Problem description :: In the listing below, the lines starting with the line with "Task: Add a" and going on through the line with "Task: Open options" are to be reproduced exactly, and only those.

::::

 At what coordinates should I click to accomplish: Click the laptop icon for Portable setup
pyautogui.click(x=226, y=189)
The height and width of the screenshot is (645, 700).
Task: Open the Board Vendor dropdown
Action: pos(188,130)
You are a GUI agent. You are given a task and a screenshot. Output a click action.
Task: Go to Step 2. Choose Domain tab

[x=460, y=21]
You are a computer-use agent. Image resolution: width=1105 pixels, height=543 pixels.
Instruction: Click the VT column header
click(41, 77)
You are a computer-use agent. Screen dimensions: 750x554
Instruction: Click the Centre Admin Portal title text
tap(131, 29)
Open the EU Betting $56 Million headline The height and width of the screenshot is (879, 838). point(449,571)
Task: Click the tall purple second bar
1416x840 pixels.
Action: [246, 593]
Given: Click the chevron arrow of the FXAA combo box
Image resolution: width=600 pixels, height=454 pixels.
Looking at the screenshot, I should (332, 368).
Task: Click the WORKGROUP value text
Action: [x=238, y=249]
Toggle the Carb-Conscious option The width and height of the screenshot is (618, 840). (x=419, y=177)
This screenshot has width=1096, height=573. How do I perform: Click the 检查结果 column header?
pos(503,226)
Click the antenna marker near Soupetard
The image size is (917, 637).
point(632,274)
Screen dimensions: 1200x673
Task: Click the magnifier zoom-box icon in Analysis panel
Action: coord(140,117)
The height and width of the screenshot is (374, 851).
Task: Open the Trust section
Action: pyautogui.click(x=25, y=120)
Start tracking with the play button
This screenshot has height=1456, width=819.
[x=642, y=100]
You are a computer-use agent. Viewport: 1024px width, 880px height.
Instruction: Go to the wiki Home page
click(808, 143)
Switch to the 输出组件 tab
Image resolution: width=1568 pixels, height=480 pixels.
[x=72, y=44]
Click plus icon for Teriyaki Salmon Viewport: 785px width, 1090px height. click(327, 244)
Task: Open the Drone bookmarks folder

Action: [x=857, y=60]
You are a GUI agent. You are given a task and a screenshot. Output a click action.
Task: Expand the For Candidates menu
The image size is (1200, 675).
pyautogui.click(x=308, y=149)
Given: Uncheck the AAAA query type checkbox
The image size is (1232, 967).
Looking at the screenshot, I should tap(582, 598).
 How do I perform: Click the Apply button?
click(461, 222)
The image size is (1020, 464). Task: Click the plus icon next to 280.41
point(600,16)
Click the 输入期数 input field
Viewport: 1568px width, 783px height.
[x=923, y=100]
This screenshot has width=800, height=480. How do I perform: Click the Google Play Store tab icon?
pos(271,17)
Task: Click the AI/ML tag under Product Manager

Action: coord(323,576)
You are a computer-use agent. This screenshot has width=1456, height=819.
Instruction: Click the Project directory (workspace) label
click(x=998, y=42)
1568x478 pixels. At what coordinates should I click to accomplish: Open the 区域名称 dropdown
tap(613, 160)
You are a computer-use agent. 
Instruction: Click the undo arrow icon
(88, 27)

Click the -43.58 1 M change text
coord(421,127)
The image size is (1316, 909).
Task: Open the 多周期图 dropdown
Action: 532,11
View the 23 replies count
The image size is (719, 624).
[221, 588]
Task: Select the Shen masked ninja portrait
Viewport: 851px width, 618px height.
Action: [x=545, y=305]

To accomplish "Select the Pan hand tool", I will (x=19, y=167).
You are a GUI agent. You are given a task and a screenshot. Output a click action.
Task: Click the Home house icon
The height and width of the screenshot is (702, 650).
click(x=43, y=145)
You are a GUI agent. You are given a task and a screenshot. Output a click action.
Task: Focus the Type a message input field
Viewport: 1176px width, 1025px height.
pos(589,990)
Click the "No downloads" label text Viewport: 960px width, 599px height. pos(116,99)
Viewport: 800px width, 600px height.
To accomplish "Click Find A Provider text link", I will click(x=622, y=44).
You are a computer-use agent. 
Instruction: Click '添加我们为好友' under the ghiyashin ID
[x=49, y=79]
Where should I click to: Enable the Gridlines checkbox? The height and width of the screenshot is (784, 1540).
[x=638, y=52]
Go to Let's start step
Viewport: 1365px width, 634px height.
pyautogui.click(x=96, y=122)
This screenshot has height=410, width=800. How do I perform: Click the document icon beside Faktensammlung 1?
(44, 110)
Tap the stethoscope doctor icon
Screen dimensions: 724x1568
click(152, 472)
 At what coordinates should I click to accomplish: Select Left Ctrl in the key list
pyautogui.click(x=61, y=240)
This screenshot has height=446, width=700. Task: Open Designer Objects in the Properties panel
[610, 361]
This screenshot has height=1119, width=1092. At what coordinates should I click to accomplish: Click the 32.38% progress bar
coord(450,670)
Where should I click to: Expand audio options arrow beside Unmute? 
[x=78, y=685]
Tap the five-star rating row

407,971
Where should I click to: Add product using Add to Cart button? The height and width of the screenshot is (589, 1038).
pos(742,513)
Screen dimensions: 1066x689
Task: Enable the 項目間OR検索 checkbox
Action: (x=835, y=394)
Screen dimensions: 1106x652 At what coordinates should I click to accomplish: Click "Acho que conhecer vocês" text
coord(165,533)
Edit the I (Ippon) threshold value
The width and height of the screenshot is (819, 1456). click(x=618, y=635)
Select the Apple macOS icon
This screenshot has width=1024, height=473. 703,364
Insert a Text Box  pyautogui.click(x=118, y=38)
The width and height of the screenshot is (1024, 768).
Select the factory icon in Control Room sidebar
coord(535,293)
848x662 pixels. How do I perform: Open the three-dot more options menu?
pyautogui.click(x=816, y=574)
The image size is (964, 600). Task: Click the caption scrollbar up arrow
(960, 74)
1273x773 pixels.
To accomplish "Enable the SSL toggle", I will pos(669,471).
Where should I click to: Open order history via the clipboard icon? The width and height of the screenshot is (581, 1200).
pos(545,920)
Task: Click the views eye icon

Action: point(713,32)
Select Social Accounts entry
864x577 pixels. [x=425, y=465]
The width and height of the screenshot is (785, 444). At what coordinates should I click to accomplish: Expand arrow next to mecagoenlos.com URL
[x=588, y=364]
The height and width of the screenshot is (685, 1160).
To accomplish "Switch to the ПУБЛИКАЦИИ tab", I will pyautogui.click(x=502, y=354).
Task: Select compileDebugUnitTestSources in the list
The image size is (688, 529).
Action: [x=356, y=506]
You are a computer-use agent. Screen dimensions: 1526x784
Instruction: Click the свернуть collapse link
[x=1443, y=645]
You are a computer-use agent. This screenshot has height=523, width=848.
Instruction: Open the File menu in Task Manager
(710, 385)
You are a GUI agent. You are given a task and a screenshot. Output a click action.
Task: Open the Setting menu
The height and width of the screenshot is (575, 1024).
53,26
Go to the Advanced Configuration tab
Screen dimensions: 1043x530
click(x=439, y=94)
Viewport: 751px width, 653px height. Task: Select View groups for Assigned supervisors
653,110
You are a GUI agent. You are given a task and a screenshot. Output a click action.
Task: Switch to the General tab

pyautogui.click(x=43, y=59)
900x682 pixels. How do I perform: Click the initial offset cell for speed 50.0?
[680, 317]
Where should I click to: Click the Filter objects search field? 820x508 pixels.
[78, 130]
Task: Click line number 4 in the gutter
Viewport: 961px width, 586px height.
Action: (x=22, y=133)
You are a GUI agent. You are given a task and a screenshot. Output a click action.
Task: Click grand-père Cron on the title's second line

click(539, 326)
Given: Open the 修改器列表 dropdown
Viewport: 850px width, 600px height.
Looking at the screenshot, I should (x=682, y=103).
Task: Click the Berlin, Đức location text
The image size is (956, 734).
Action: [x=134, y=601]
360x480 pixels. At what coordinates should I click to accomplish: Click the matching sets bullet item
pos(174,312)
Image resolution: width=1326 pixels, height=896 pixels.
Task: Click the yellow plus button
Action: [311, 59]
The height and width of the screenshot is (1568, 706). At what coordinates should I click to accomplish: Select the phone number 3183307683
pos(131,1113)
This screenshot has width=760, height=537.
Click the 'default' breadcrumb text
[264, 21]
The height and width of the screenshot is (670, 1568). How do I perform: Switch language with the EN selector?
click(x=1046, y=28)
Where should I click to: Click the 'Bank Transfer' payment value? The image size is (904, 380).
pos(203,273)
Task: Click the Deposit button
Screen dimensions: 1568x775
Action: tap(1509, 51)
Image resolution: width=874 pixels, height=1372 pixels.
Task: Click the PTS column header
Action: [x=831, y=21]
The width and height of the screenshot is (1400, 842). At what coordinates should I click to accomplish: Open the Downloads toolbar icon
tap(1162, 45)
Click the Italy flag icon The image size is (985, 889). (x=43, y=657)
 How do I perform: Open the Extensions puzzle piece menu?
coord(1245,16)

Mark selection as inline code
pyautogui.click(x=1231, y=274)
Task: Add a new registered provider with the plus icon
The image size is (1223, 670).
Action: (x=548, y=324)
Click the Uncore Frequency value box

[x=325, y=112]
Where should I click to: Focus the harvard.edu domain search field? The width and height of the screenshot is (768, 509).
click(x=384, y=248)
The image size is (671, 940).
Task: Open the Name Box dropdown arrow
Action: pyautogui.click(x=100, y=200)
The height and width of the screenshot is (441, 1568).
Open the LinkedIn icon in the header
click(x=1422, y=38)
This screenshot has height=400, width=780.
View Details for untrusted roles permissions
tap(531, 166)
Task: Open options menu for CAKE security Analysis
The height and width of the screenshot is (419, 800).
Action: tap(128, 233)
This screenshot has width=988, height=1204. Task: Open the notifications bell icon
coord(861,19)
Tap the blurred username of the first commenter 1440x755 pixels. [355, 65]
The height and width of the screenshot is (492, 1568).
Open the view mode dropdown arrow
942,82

::::

Response to this task ::
Task: Add a new registered provider with the plus icon
The image size is (1223, 670).
Action: (x=548, y=324)
Click the Uncore Frequency value box

[x=325, y=112]
Where should I click to: Focus the harvard.edu domain search field? The width and height of the screenshot is (768, 509).
click(x=384, y=248)
The image size is (671, 940).
Task: Open the Name Box dropdown arrow
Action: pyautogui.click(x=100, y=200)
The height and width of the screenshot is (441, 1568).
Open the LinkedIn icon in the header
click(x=1422, y=38)
This screenshot has height=400, width=780.
View Details for untrusted roles permissions
tap(531, 166)
Task: Open options menu for CAKE security Analysis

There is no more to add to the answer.